One of the many things that caught my attention when I came to Fukuoka, Japan, was these lines of food stalls on the sidewalks which open in the early evening. I had my eyes caught especially by the food stalls which line up the edges of Nakasu River.
Fukuoka City is famous all over Japan for these food stalls. The lights from the many food stalls flicker like beautiful fireflies in a dark night. Its reflection on the river also makes the scene somehow romantic. This beautiful site will surely make any tourist grab their cameras to take some shots just, like I have done so many times.
These food stalls, I finally found out, are called Yatai (屋台) in Japanese.
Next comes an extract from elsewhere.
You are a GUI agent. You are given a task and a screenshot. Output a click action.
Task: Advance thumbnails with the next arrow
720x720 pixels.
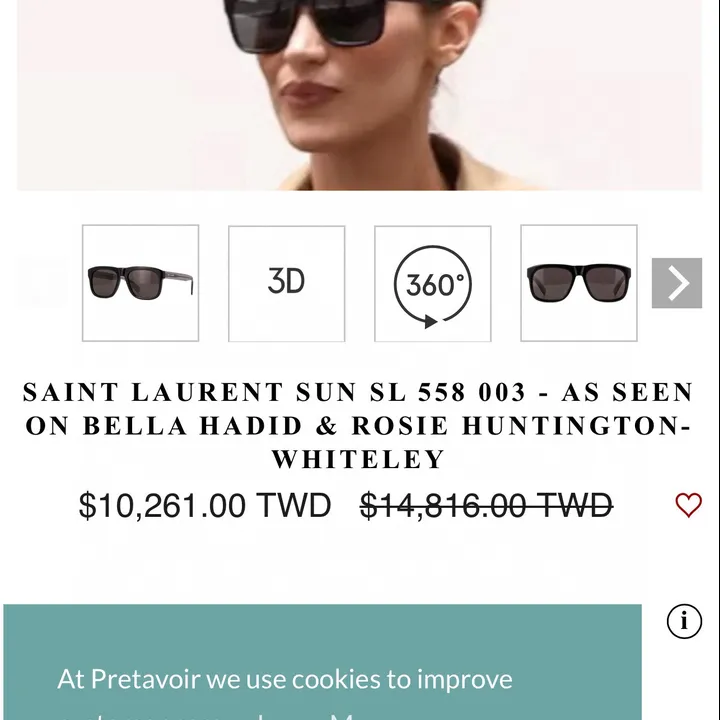tap(677, 283)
It is a small stall (about 3m X 3m) with counter tables which typically can seat about seven to eight people. In front of the counter, some foods like grilled chicken skewers (yakitori) are being displayed. Common dishes are yakitori, oden (hot pot), and ramen (Japanese noodles). Usually, because of its small size, only one vendor attends to the needs of the customer, but some busy yatai have two vendors helping each other. It is also common to see a blazing red curtain and a red paper lantern hanging at a yatai.
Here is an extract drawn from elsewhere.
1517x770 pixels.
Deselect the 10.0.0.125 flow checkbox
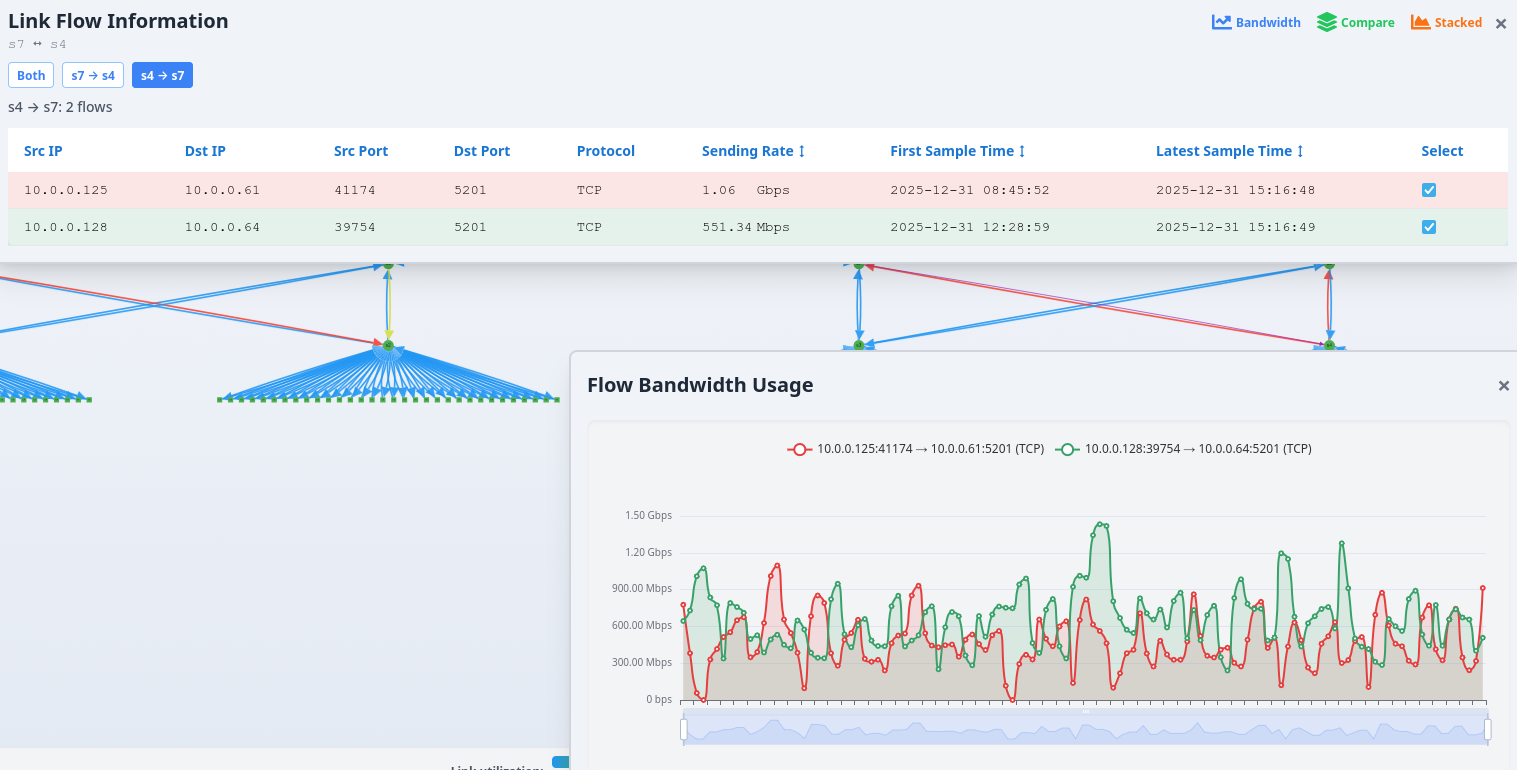pos(1428,189)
There’s no question that the main reason to go to a yatai is to fill your empty stomach. Food. You need food. First (if you can still manage to walk around), you may try to do a quick yatai hopping to see which yatai food attracts you the most. Some yatai don’t have prices on their menu so it is better to ask first before you get screwed up. It is best to come early (around 6:30 to 7:30) since most yatai get crowded at peak hours (8:00-10:00). When you have finally chosen your best yatai and ordered your favorite dish, the next best way to enjoy it is to chat with fellow customers and the vendor himself/herself. These open-air food stalls provide customers a “barbecue in the garden” ambience.
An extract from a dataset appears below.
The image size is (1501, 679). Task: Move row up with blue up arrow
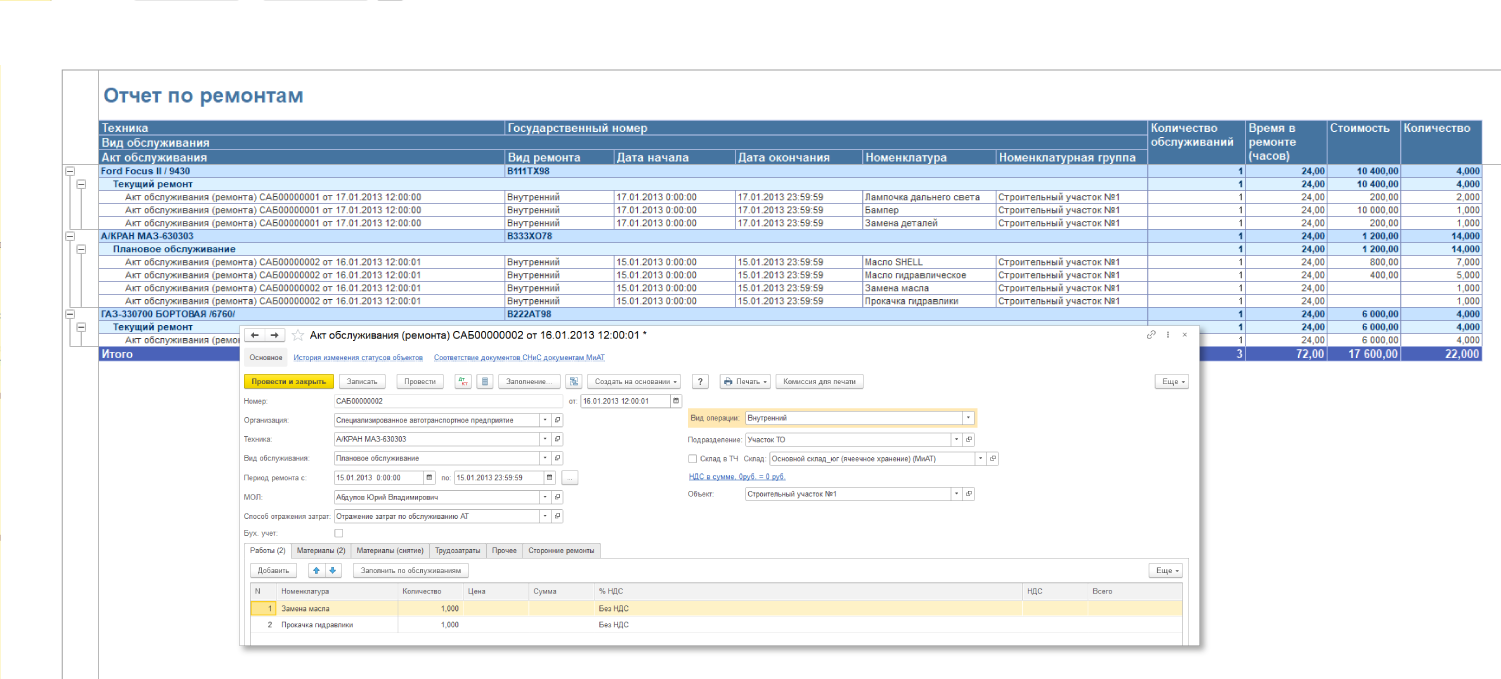click(x=317, y=570)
One early evening, after walking and exploring the streets of Fukuoka, my friend and I had to find a resting place after being runned down by our own feet. We came across these beautiful flickering lamplights in Nakasu River as if the lights were beckoning us, and in just a short while, we found ourselves perusing the stalls. We chose a stall a bit far from the crowd so we could somehow relax. With our meagre Japanese skills, we managed to order our favorite yakitori. One fellow customer, in his fifties, started talking to us asking where we were from, what do we do and since I only had about twenty Japanese words in my pocket during that time, my friend did most of the talking. He seemed like he really liked talking to us as if we were close friends. Even the vendor joined in our conversation. That was a good Japanese language practice indeed. After eating and talking, we bid goodbye and went our separate ways. From then on, I think of yatai as a place to eat while having some good conversation and to make some friends where you least expect.